Lundi soir, une cinquantaine de producteurs ont manifesté leur profond désarroi, en bloquant la circulation à la sortie de Bouzigues, brûlant des pneus et des palettes.

« C’est catastrophique »

Certes, les producteurs sont habitués. Souvent, ce type d’interdiction, qui vise à protéger les consommateurs d’éventuelles intoxications, est mise en place dans l’Hérault. Mais plus d’un mois, à quelques semaines des fêtes de fin d’année, c’est un sacré coup dur.

« C’est catastrophique, cela fait maintenant quatre semaines qu’on est fermé », s’inquiète Séverine, qui produit des huîtres sur le bassin de Thau depuis 2005. « On a, certes, des réserves, mais elles commencent peu à peu à s’amenuiser », explique à son tour Christian, installé lui aussi sur la lagune. Pour Denis Régler, directeur du Comité régional de conchyliculture, « les producteurs ont déjà perdu les moyennes et les grandes surfaces pour Noël, regrette-t-il.
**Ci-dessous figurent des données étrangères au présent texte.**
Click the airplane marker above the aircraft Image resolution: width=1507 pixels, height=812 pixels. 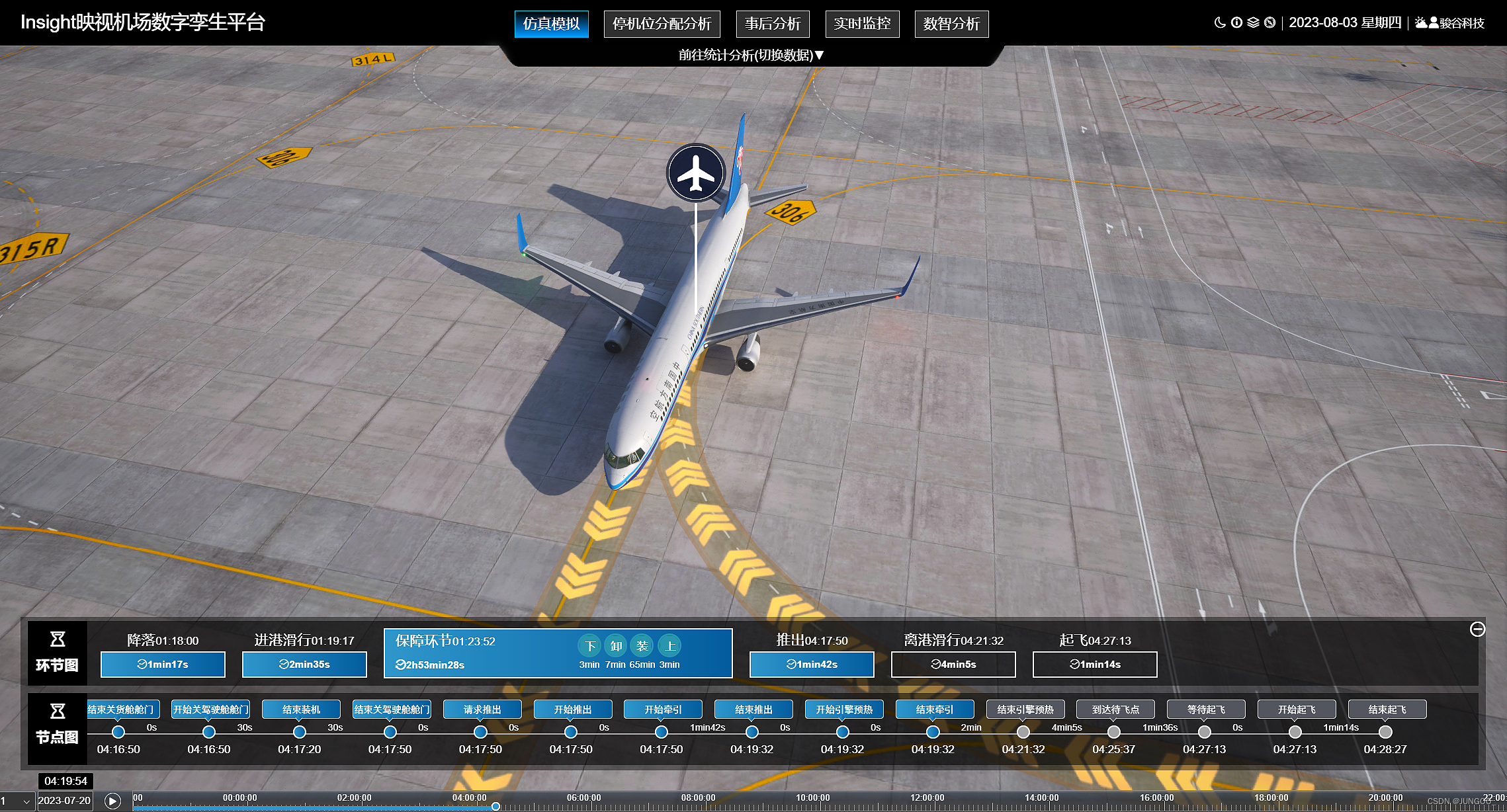pos(695,173)
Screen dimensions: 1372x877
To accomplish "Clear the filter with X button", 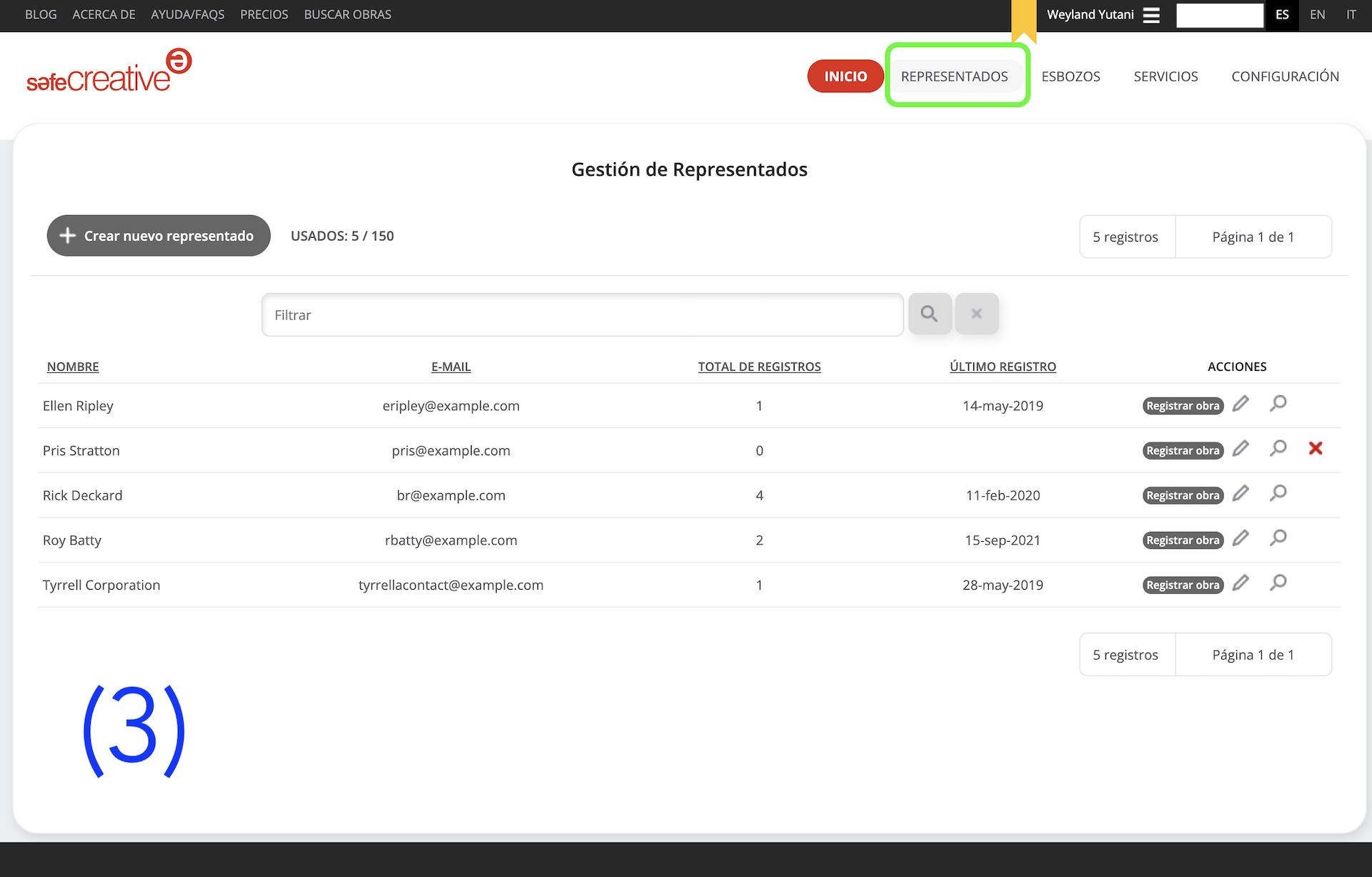I will tap(976, 314).
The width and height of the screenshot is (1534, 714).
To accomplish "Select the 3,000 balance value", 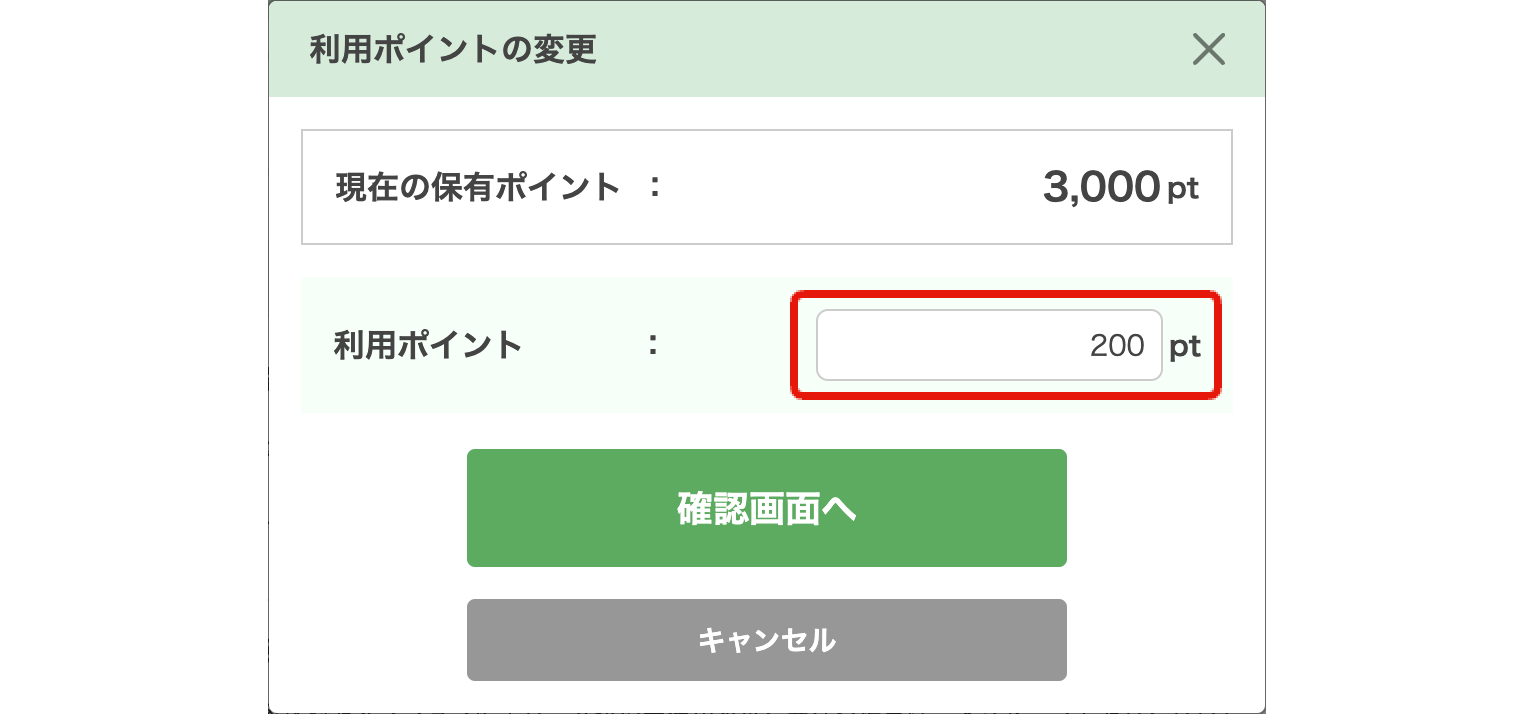I will click(1100, 187).
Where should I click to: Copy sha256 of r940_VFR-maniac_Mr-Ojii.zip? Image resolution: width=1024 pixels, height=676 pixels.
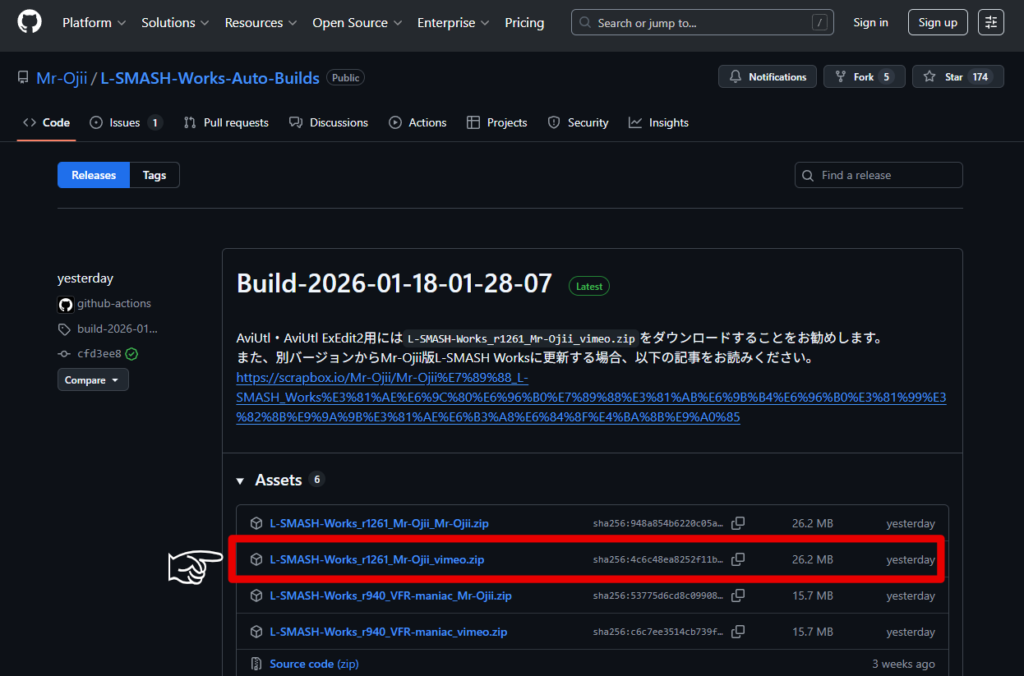(x=738, y=596)
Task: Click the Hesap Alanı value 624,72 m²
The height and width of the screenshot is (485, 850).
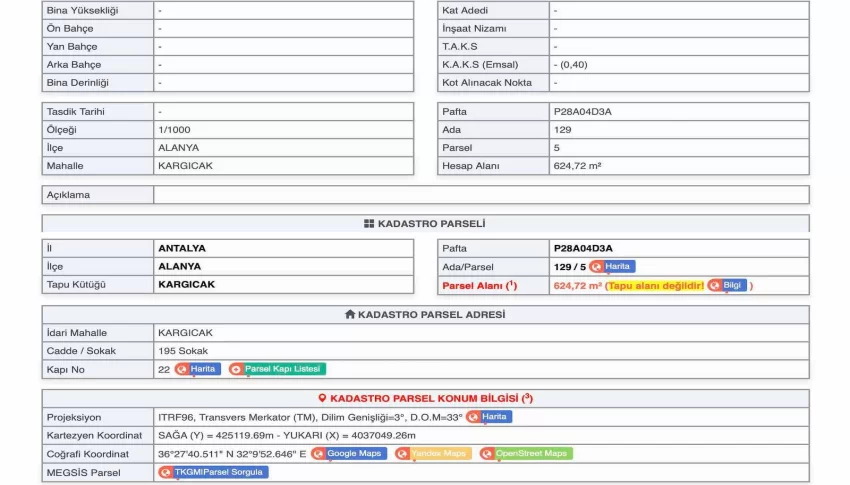Action: [577, 166]
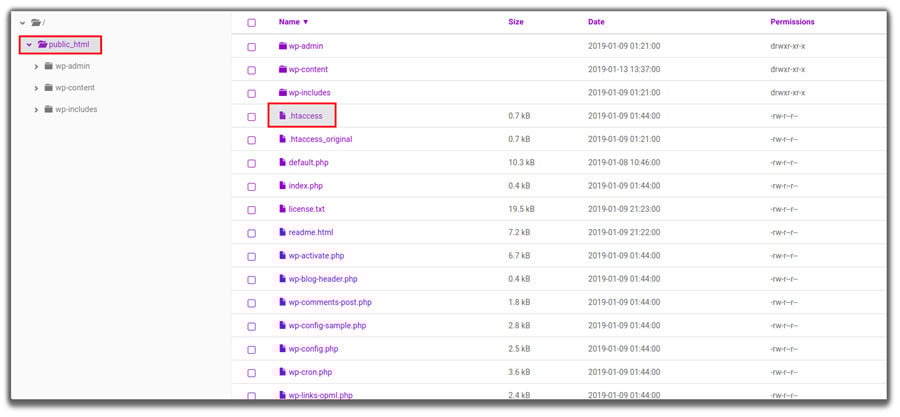Click the file icon next to wp-config.php

click(x=282, y=348)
Les catalogues ont été édités, c’est trop tard. »

« Il faut changer le mode d’analyse »

Un « véritable problème économique » pour de nombreux producteurs du coin, qui se doublerait même d’une « mauvaise publicité », craint un exploitant. « Les clients fidèles nous connaissent bien, ils nous font confiance. Mais les autres… J’en croise qui me disent "Des huîtres du bassin de Thau, il y a des problèmes, je n’en veux pas !" »

« Il faut bien expliquer aux consommateurs qu’il ne s’agit pas d’une pollution, il ne faut pas faire l’amalgame. Il s’agit de l’Alexandrium, une herbe marine, qui se développe à nouveau depuis trois ans », reprend Denis Régler, qui regrette que ces interdictions égratignent à chaque fois « l’image de marque » des coquillages du bassin héraultais.

« Passer au XXIe siècle »

Pour Philippe, un autre conchyliculteur du coin, il faut changer le mode d’analyse. « Que l’on soit contrôlé, c’est tout à fait normal, reprend-il. Mais il faut maintenant que les contrôles passent au XXIe siècle. » Les exploitants préféreraient en effet voir arriver sur leur lagune les tests chimiques, mis au point en Irlande, et ne plus être dépendants des injections sur des souris, actuellement en vigueur, dont ils mettent en cause la fiabilité.

De nouvelles analyses phytoplanctoniques sont prévues dans les prochains jours. On saura si oui ou non, on pourra déguster des coquillages de Thau à Noël.